** Data for the task **

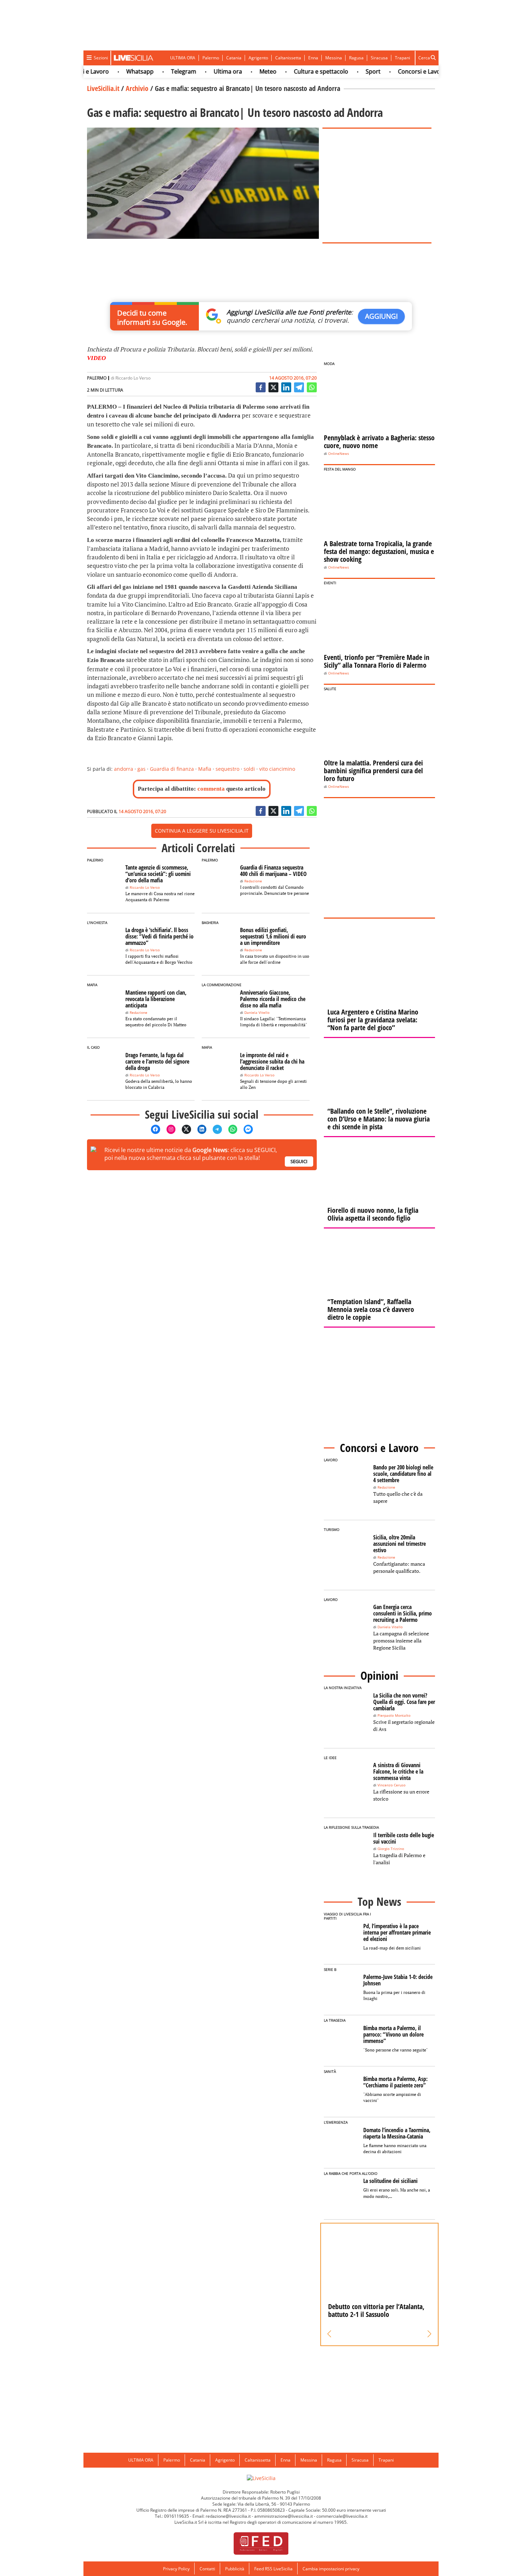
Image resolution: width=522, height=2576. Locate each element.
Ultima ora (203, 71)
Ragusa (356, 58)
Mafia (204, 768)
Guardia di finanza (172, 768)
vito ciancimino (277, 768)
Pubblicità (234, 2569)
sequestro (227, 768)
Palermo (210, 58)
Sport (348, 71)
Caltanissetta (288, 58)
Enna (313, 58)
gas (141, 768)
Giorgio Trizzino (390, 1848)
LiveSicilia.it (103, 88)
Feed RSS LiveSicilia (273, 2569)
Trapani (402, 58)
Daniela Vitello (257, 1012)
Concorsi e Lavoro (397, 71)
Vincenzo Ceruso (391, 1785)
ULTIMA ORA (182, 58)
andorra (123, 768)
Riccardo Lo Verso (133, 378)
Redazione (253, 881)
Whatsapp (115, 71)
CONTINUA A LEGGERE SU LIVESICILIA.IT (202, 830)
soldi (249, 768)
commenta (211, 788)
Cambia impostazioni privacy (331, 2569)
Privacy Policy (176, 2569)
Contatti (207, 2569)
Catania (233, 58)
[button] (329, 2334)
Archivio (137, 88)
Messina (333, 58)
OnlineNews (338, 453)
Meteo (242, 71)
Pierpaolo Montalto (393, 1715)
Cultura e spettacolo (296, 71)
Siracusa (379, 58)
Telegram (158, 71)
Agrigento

---

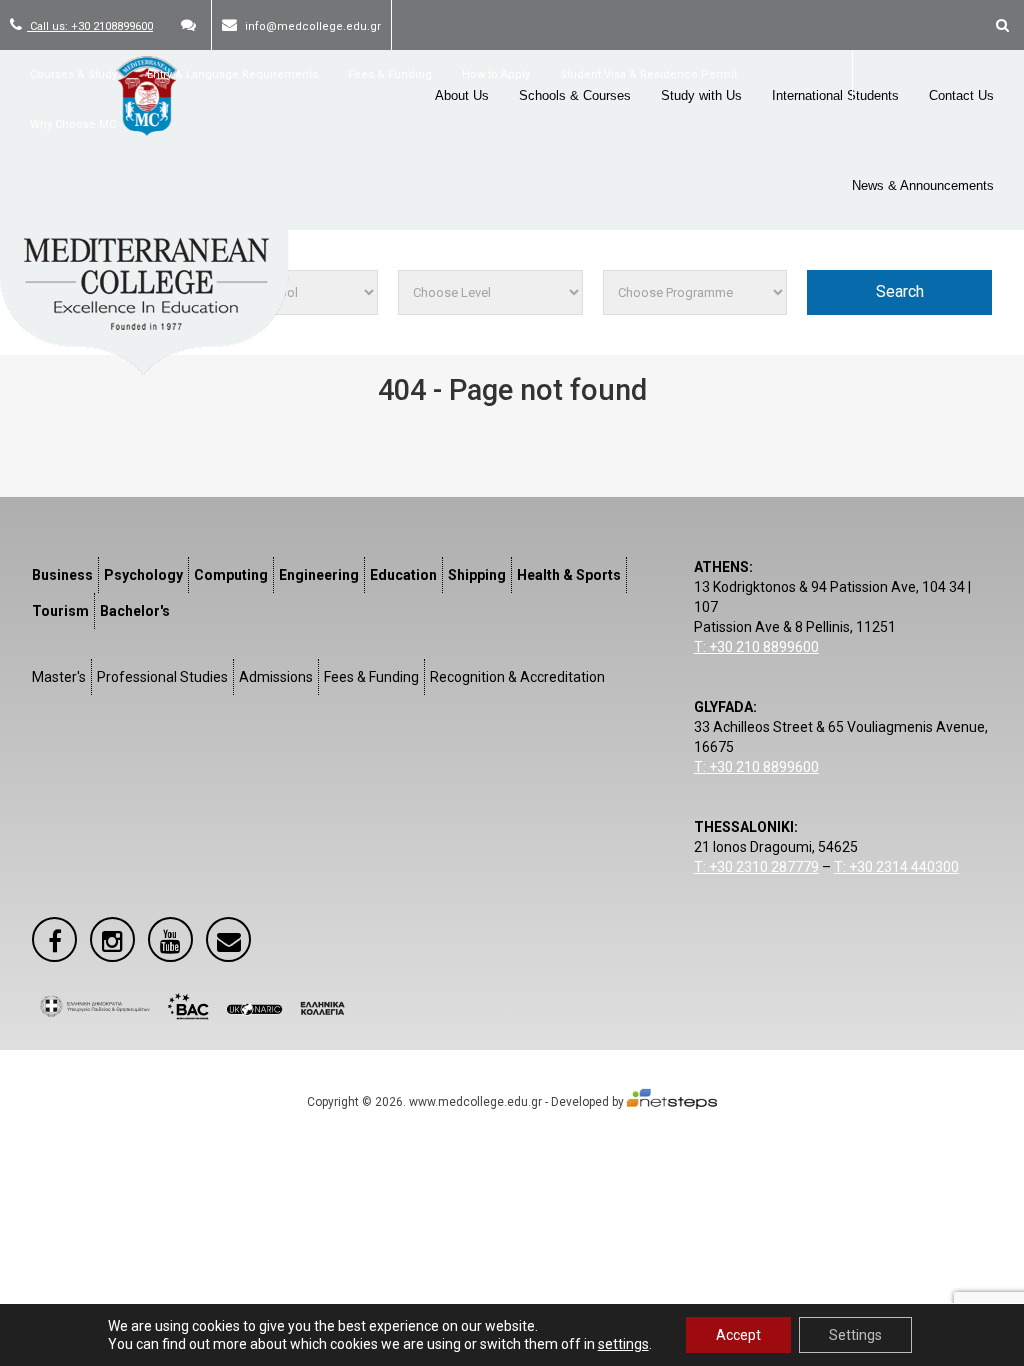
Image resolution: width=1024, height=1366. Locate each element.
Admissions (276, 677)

** What to do **
Only the lines above from the line with "Image resolution: width=522, height=2576." to the line with "Sport (348, 71)", those two lines included, should be reproduced exactly.

** Reply **
Image resolution: width=522, height=2576. Locate each element.
Ultima ora (203, 71)
Ragusa (356, 58)
Mafia (204, 768)
Guardia di finanza (172, 768)
vito ciancimino (277, 768)
Pubblicità (234, 2569)
sequestro (227, 768)
Palermo (210, 58)
Sport (348, 71)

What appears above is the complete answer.